Вовремя заметив приближение истерики, Дэвид заставляет себя успокоиться, переключиться в натренированный за годы работы режим принятия решений в непредвиденных ситуациях. Разбираться с проблемами стоит по мере их поступления. Сначала выпить воды. Потом разбудить Дона и дать воды ему. А потом уже действовать… по обстоятельствам. Будь они прокляты.
***
Разлепив веки в ответ на аккуратное потряхивание за плечо, Скриппс тут же морщится от боли.

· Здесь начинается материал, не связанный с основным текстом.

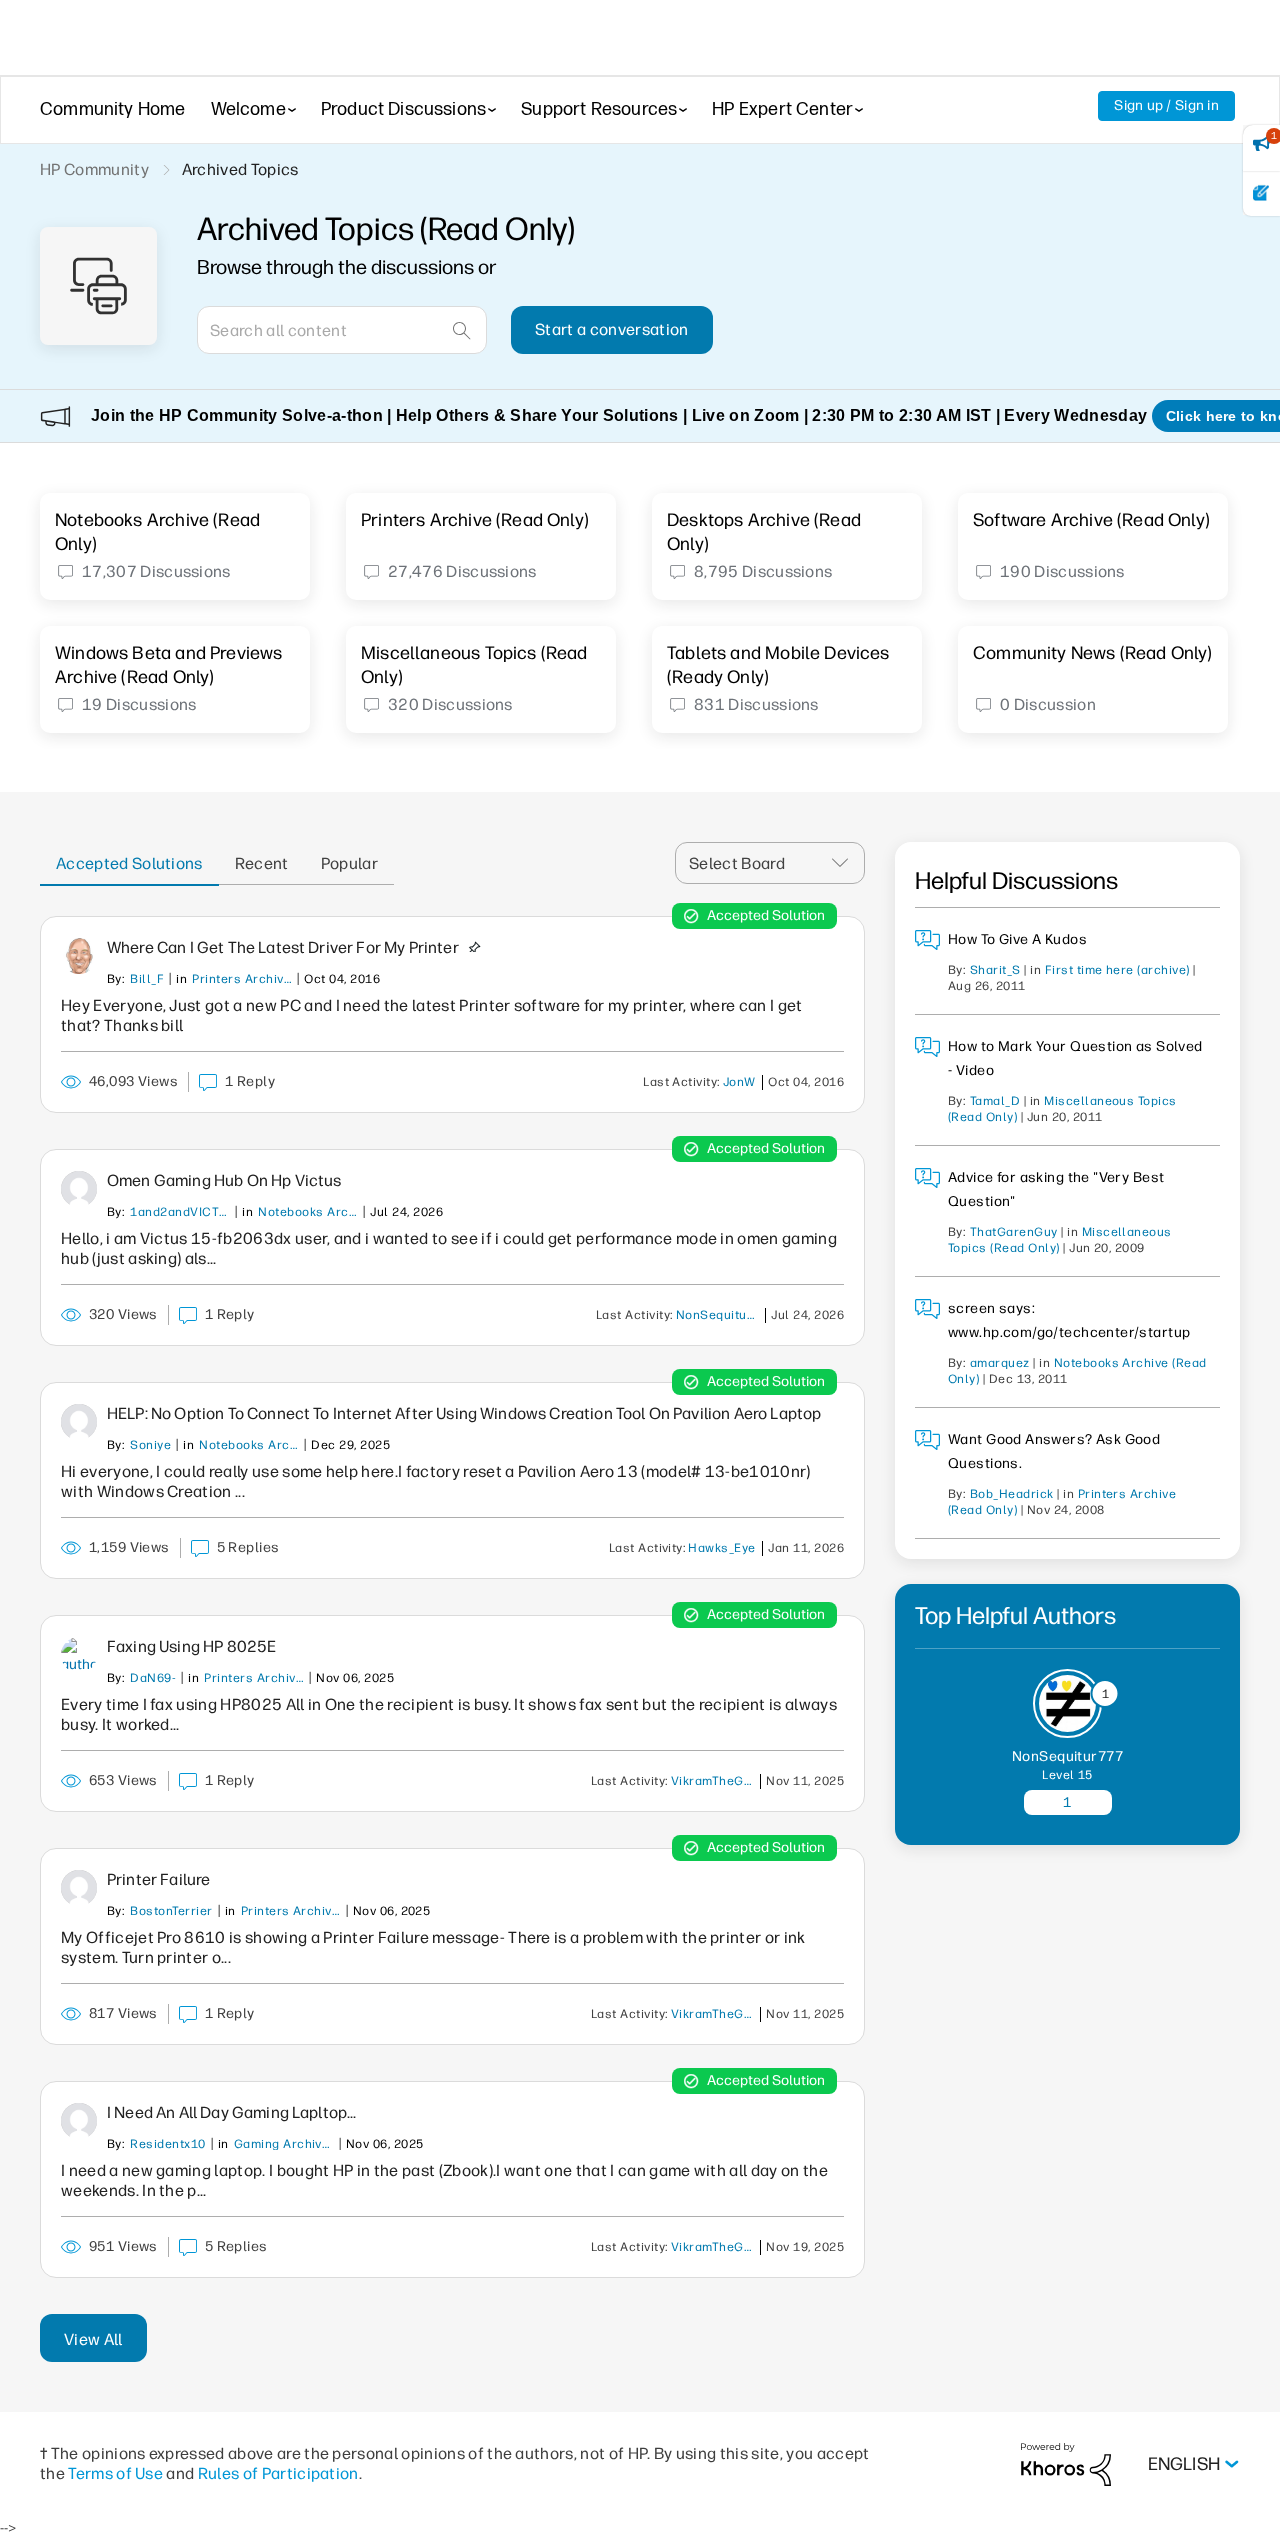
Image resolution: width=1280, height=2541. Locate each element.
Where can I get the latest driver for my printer (283, 947)
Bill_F (147, 979)
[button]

— Давай, поднимайся, Дон. Я принёс воды, — слышен тихий голос Познера.
Вода — это хорошо. А вот Познер откуда… Ладно, решает Скриппс. Сначала попить.
Он садится, всё ещё зажмурившись, протягивает руку и чувствует, как прохладные ладони вручают ему довольно большой стакан.
— Спасибо, Поз, ты мне жизнь спасаешь, — говорит он. Реакция на это — странный звук, как будто всхлип или икота. Непонятно. Дональд пьёт, осторожно пробует открыть глаза. Ну и напились они вчера. Судя по виду, Познеру не лучше: он какой-то бледный и странный, сидит почти неподвижно на коленях прямо на полу. Стоп. А почему же он у Познера, он же собирался к родителям вернуться ночевать… Ведь он же там детей оставил. И почему же Дэвид избегает смотреть ему в глаза, как будто… ох. Ну ни хера себе.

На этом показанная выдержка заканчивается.